*** Task material ***

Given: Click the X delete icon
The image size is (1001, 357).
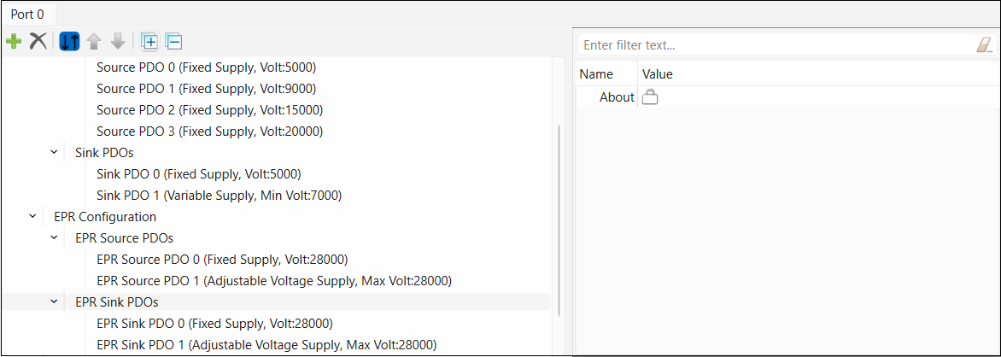Looking at the screenshot, I should point(38,41).
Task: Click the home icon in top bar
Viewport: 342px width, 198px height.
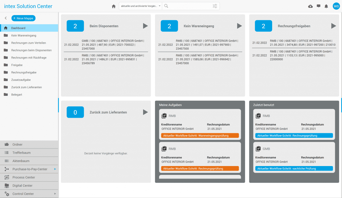Action: pyautogui.click(x=114, y=6)
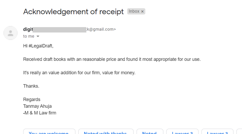242x134 pixels.
Task: Click the gray redacted block in sender line
Action: (59, 30)
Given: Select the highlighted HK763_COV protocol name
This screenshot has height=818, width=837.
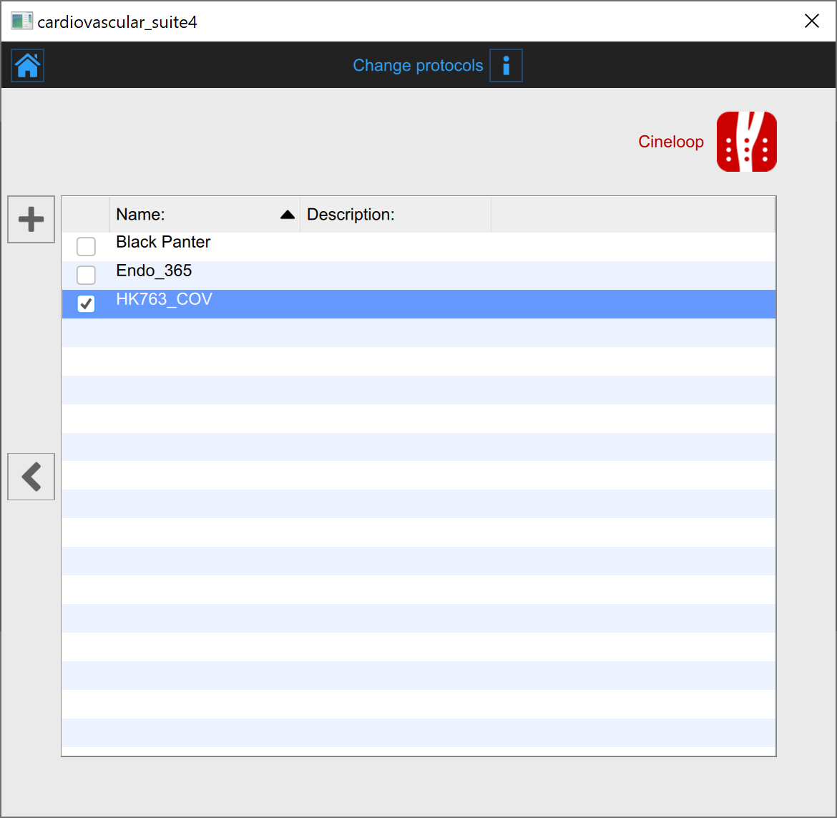Looking at the screenshot, I should pos(164,299).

*** End of Task material ***

Exercise prompt: Some of the data mentions "icon". Copy every line where it does.

Written answer:
Given: Click the X delete icon
Task: Click the home icon in top bar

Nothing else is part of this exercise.